▶ Exercise materials:

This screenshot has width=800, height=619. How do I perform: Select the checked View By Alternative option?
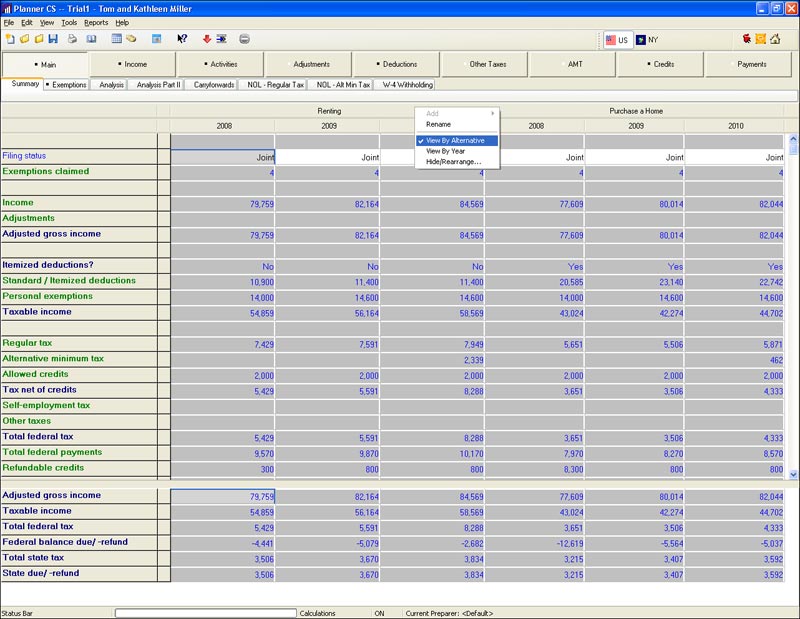(457, 141)
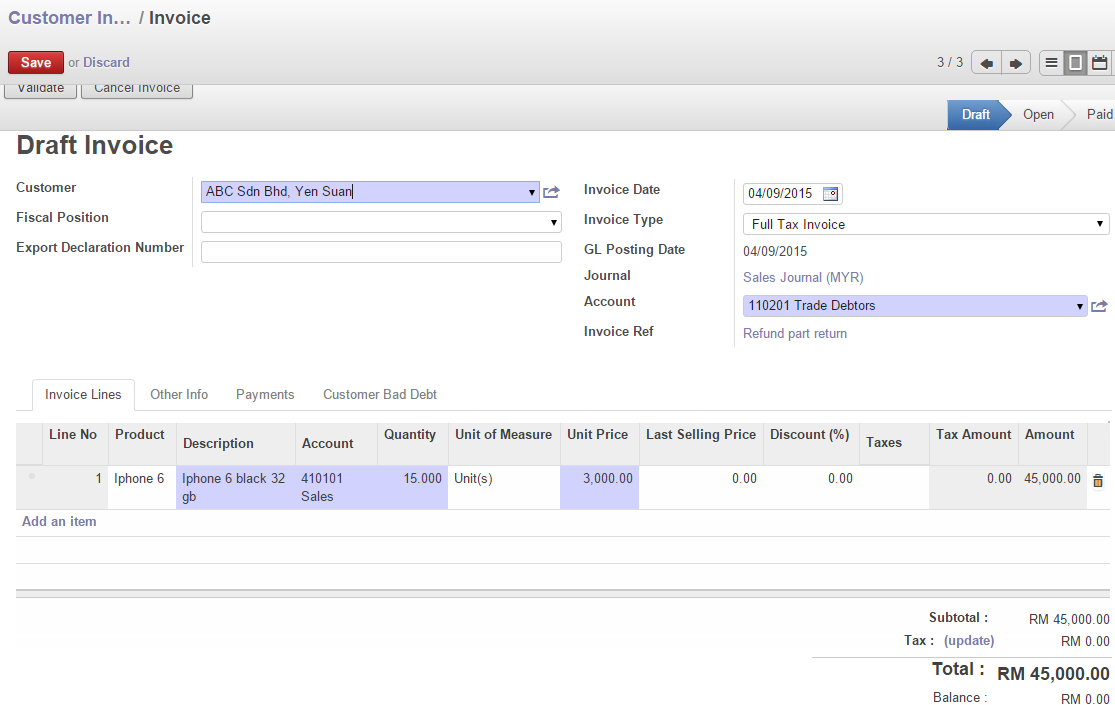Open Trade Debtors account via external-link icon
The width and height of the screenshot is (1115, 705).
(x=1099, y=305)
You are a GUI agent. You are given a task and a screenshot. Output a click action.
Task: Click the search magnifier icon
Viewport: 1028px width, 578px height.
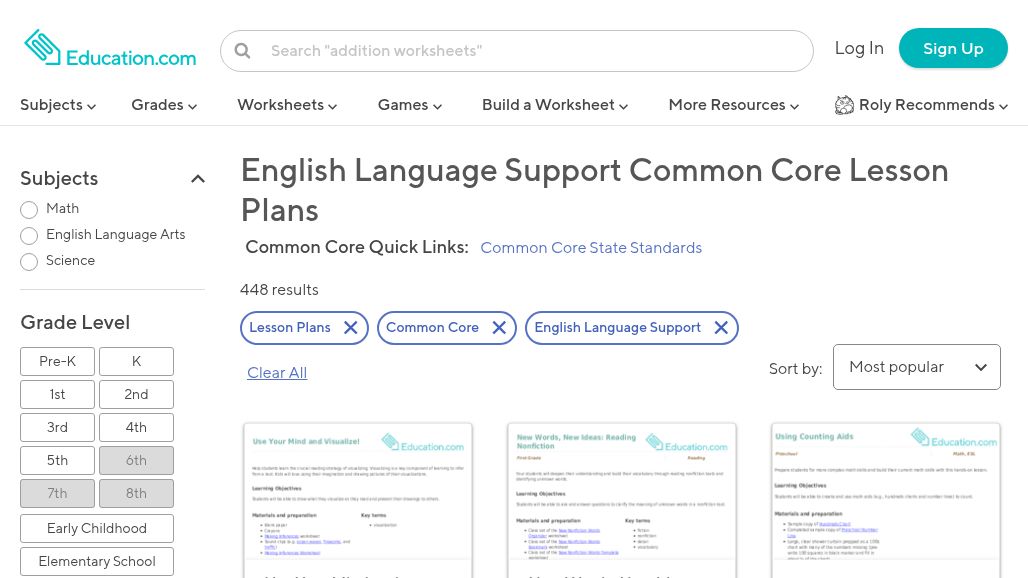click(x=243, y=50)
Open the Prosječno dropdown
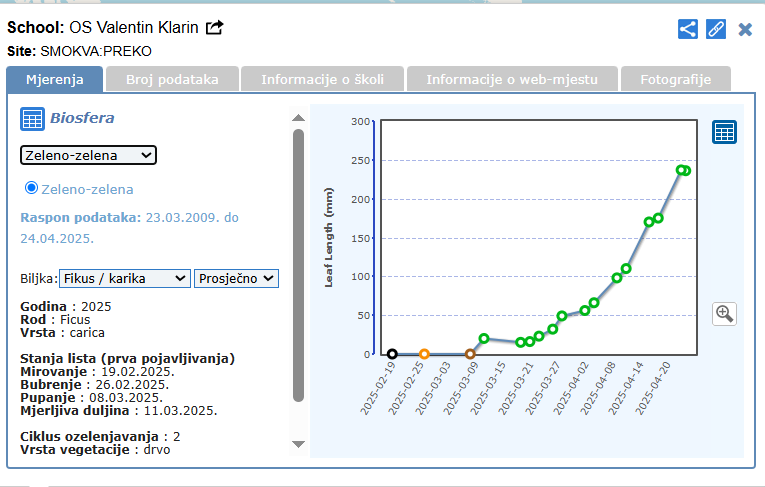This screenshot has width=765, height=487. click(x=236, y=278)
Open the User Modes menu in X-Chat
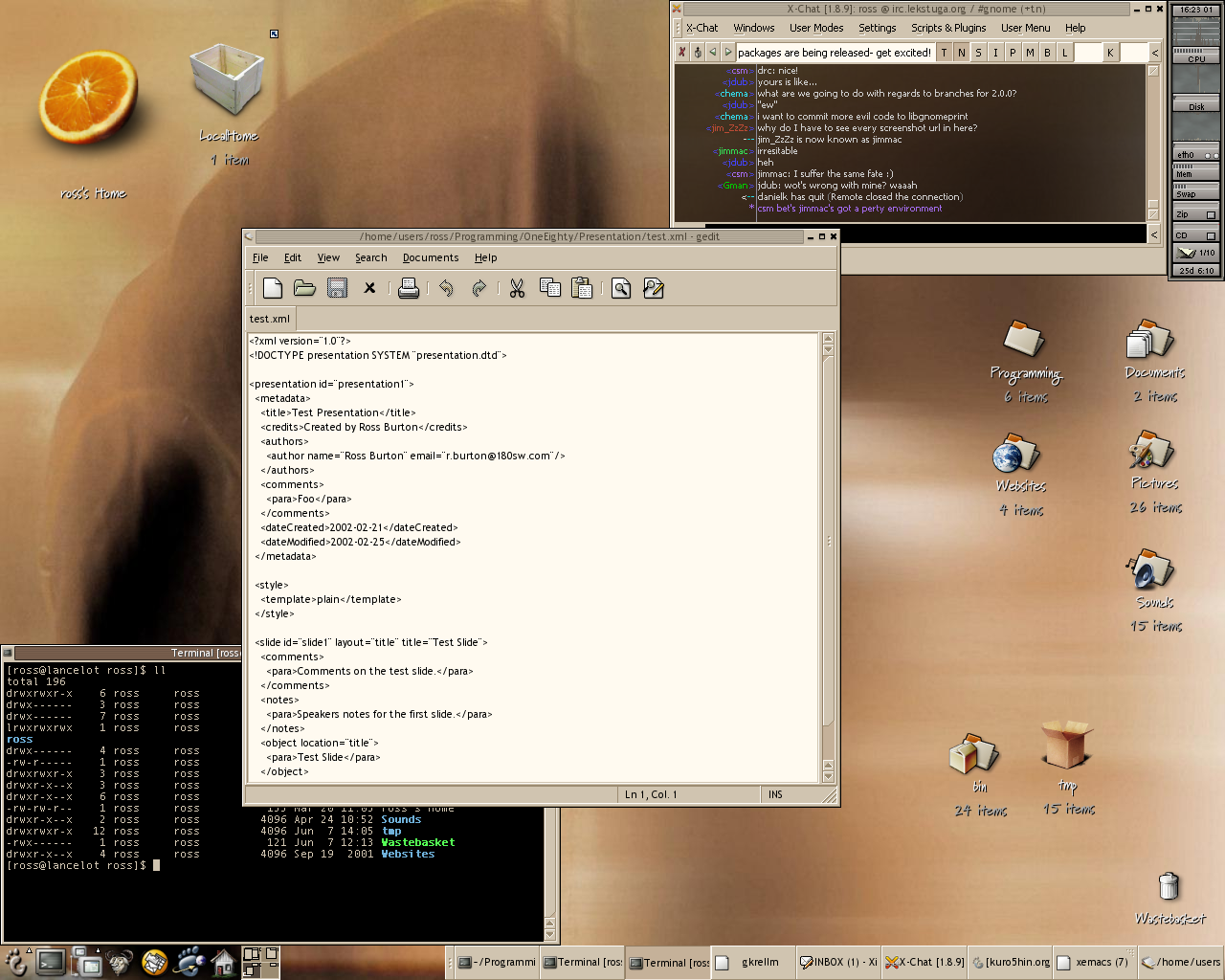The height and width of the screenshot is (980, 1225). point(816,28)
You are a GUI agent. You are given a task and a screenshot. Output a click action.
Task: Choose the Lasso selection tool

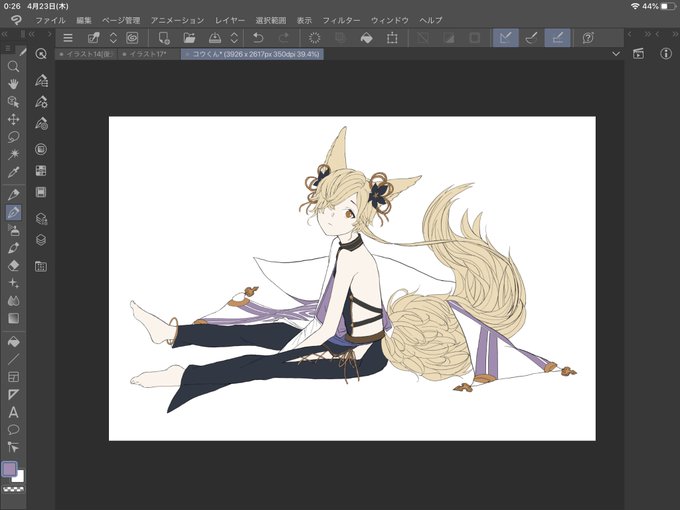pyautogui.click(x=13, y=137)
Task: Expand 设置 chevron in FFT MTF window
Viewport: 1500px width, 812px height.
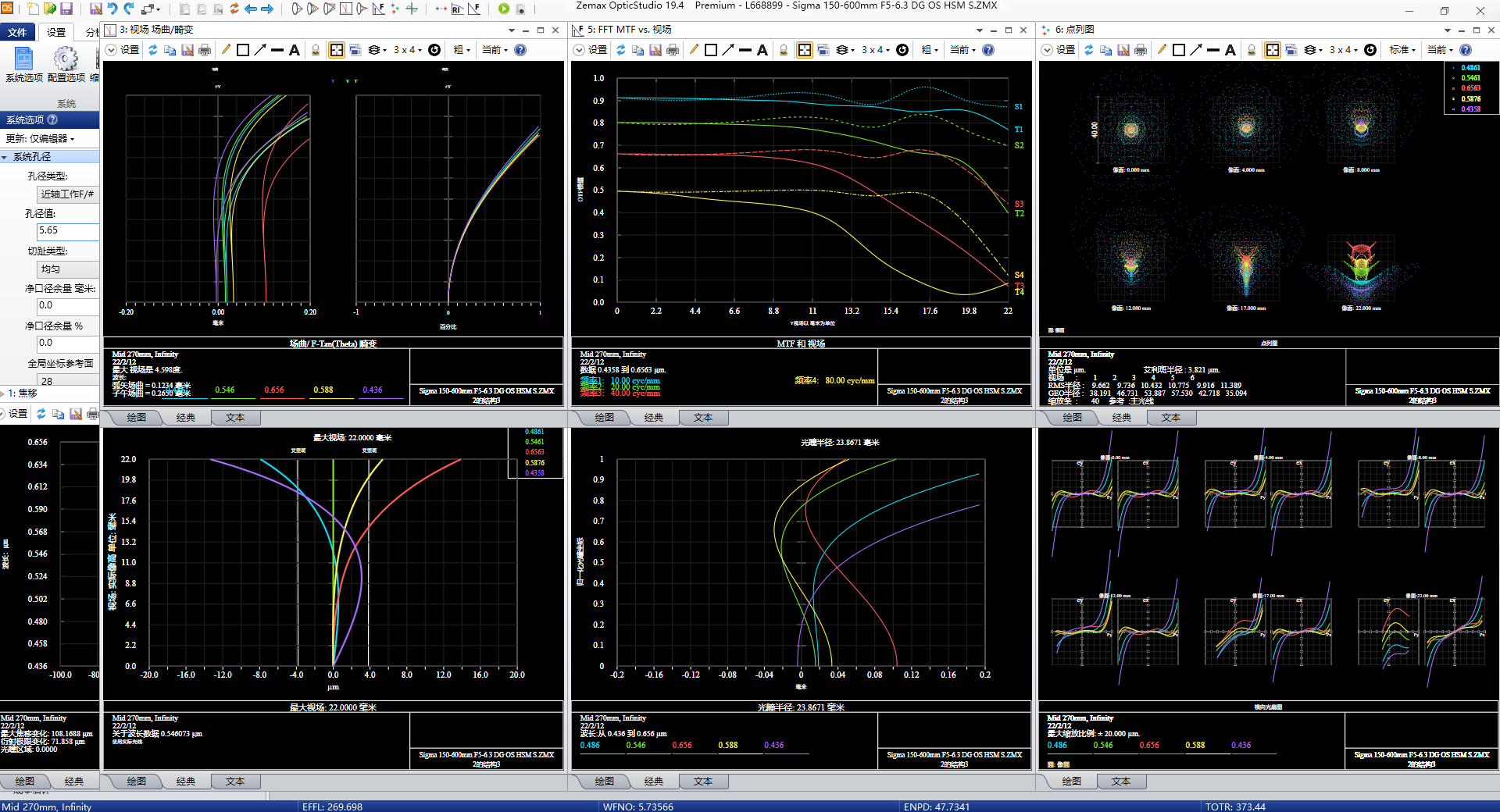Action: point(579,50)
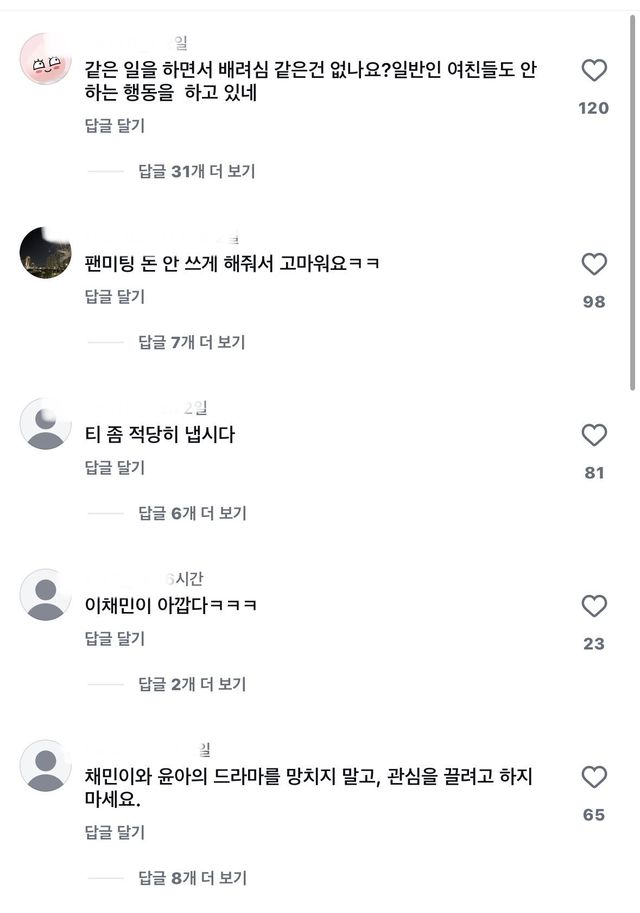Open avatar of 이채민이 아깝다 commenter
The image size is (640, 913).
pos(45,595)
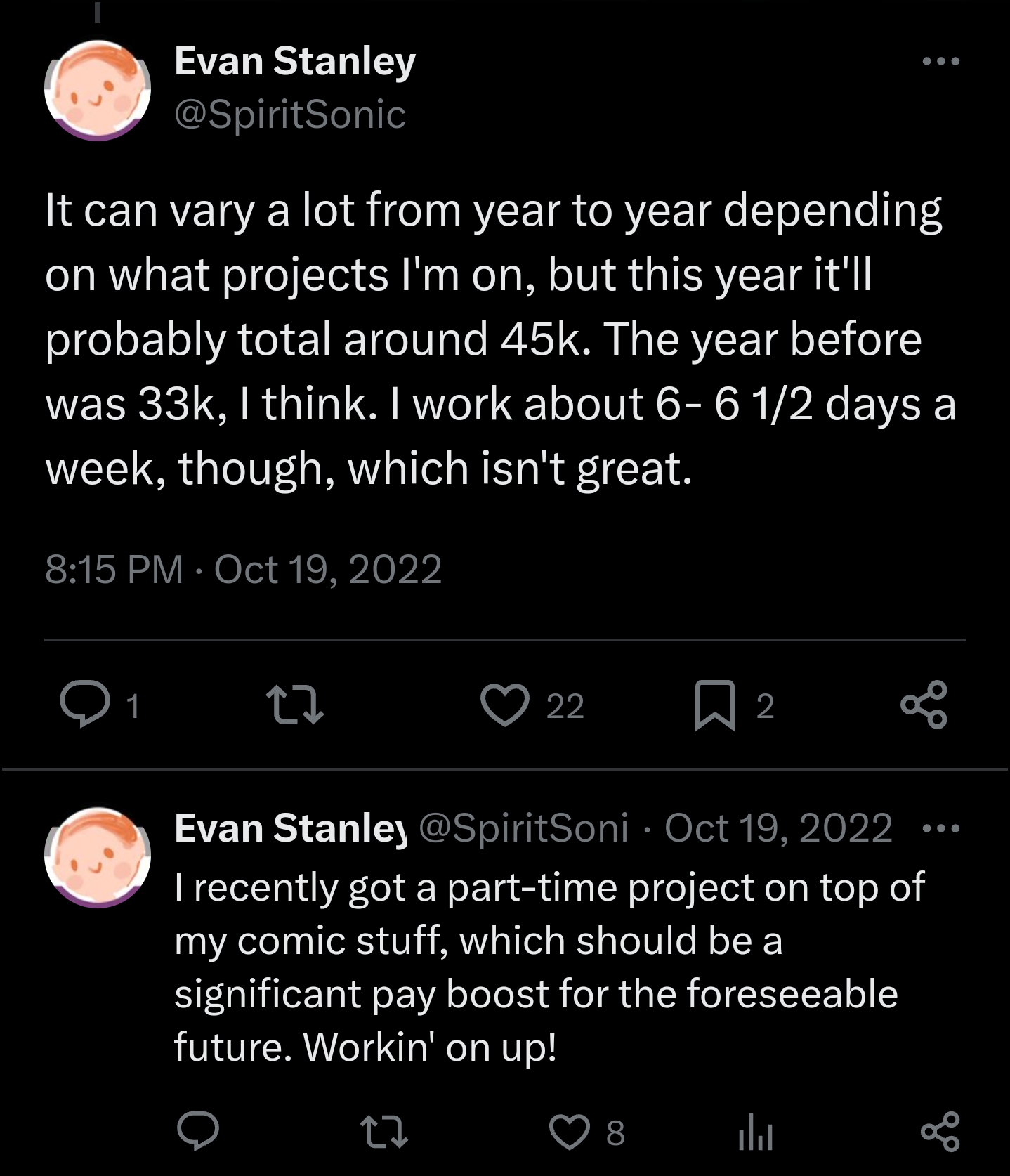The height and width of the screenshot is (1176, 1010).
Task: Like the main tweet with 22 likes
Action: [x=505, y=705]
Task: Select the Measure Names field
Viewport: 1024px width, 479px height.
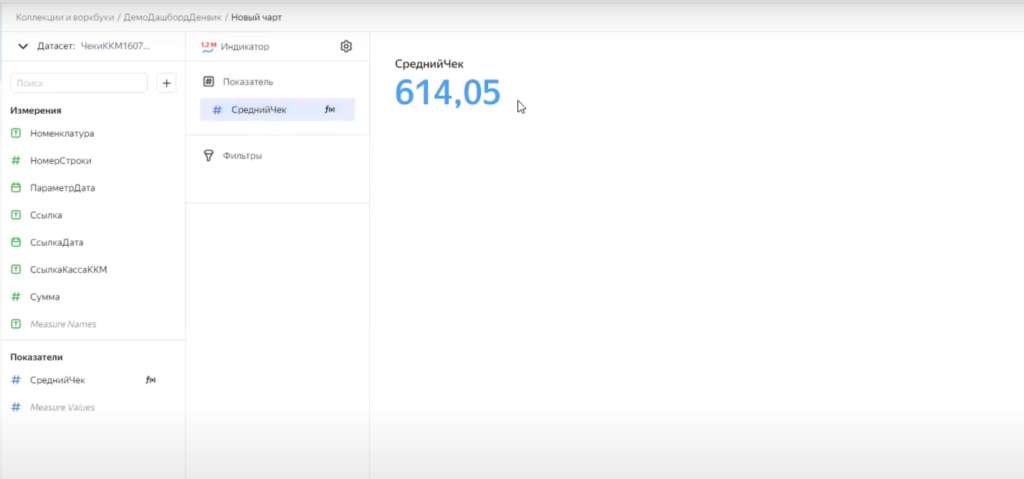Action: tap(63, 324)
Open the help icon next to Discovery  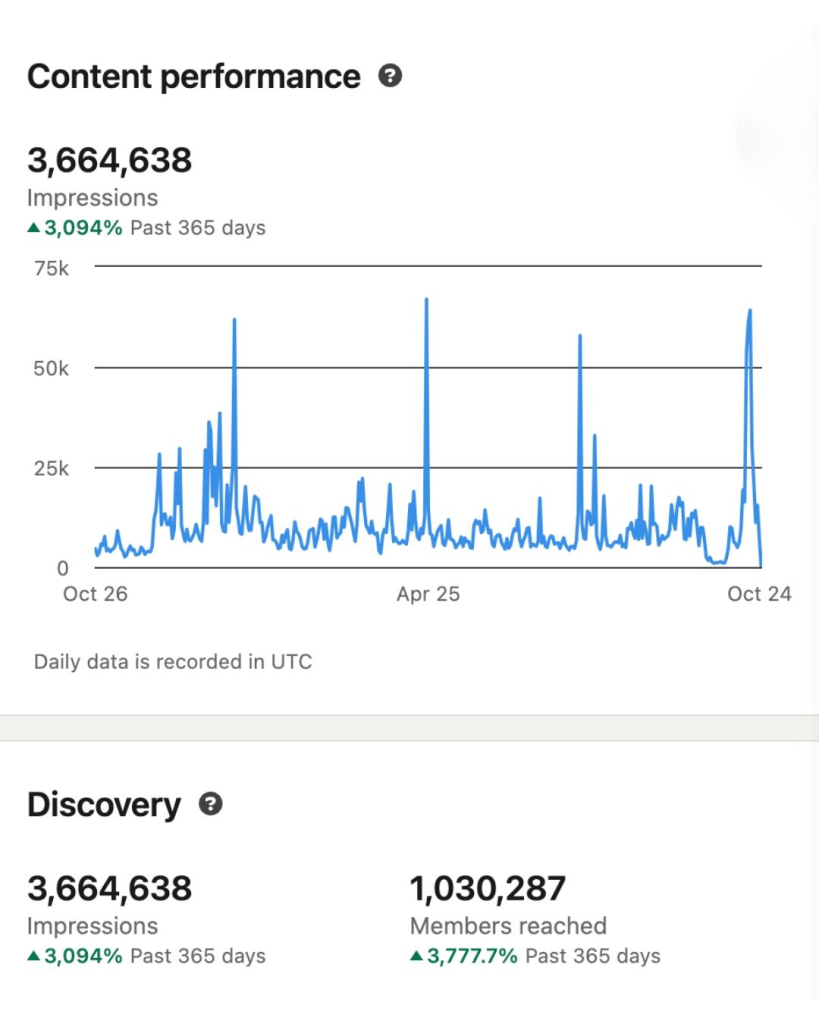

▶ Instructions to follow:
Omit all pictures, and repeat exactly the lines from the line containing "Viewport: 1024px width, 479px height." through the end of the data.

▶ Answer to the exercise:
Viewport: 1024px width, 479px height.
Action: tap(63, 324)
Open the help icon next to Discovery  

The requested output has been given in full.